**Required actions:**
A - List every item the page extract names after the words "an eternity of".
B - Set down the passage of the page extract from "There is nothing" up to and including "bought last month.", copying it word for word.
C - According to the page extract, what was there no selective pressure pushing for?

To us, it means that the race of competition between individuals will be over as the war of replicating memes has moved to a new level. We have the prospect of an eternity of peace, health, opportunity, and unlimited choice. A threat to this is the observation that evolutionary forces might interact with government structures as a means to self-propagation. The value of personal freedom must be maintained above all others.

You can be bio-engineered to be, practically, immortal. Age will mean nothing to you and accidental death won't be nearly as great a risk as it is today as your body will be more resistant and resilient to all but the most grave injuries. The dynamics of evolution have made genetics extremely good at constructing bodies. Unfortunately there was no selective pressure pushing for better mechanisms of maintenance and repair. In the future not only the more ambitious among us but also the very memes that will specify the fabric of our bodies will select for the most stable possible host. You may not choose to take advantage of this for yourself but some will.

There is nothing magical about the elixir of life that's coming to a health food store near you. It will merely be a type of nanotech which will be designed to repair and, occasionally, tweak the designs of your cells. In this manner your body can be perpetuated indefinitely. There are no catches, no hidden costs, you won't even have to sell your soul. You will, if you choose to, simply continue to live as long as you like. You will not be constrained to a decrepit old body either. Your nanites can restore you to any appearance or level of health you desire. A few years after this is brought to market the cost will come down so low that your next body could be cheaper than the car you might have bought last month.

**Records supplied:**
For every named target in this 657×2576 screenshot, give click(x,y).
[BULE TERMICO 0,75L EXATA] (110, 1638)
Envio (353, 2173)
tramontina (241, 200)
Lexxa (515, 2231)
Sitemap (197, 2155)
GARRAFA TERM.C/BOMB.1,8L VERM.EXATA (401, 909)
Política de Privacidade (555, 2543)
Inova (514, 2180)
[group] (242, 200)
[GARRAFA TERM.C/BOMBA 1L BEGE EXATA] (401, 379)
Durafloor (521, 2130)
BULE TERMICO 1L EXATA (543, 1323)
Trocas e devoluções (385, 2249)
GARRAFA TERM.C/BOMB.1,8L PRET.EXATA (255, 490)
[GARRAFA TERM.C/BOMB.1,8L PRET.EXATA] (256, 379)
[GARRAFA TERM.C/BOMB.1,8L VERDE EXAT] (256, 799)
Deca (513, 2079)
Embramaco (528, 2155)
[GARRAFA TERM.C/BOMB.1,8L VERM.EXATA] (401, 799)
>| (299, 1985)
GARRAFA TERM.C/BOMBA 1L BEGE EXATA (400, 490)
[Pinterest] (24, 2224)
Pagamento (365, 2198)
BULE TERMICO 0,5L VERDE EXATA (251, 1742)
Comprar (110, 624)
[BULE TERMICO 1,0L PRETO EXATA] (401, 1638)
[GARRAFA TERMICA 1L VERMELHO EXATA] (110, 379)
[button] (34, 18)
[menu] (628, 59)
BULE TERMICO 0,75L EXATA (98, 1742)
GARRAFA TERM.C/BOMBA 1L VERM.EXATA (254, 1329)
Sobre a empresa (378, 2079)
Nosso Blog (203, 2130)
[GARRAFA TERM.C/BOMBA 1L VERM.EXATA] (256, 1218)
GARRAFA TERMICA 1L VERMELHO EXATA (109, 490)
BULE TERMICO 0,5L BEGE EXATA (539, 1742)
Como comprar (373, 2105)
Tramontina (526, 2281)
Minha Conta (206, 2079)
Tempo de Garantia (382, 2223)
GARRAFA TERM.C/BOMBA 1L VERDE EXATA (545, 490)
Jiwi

**Problem solutions:**
A - peace, health, opportunity, unlimited choice

B -
There is nothing magical about the elixir of life that's coming to a health food store near you. It will merely be a type of nanotech which will be designed to repair and, occasionally, tweak the designs of your cells. In this manner your body can be perpetuated indefinitely. There are no catches, no hidden costs, you won't even have to sell your soul. You will, if you choose to, simply continue to live as long as you like. You will not be constrained to a decrepit old body either. Your nanites can restore you to any appearance or level of health you desire. A few years after this is brought to market the cost will come down so low that your next body could be cheaper than the car you might have bought last month.

C - Better mechanisms of maintenance and repair.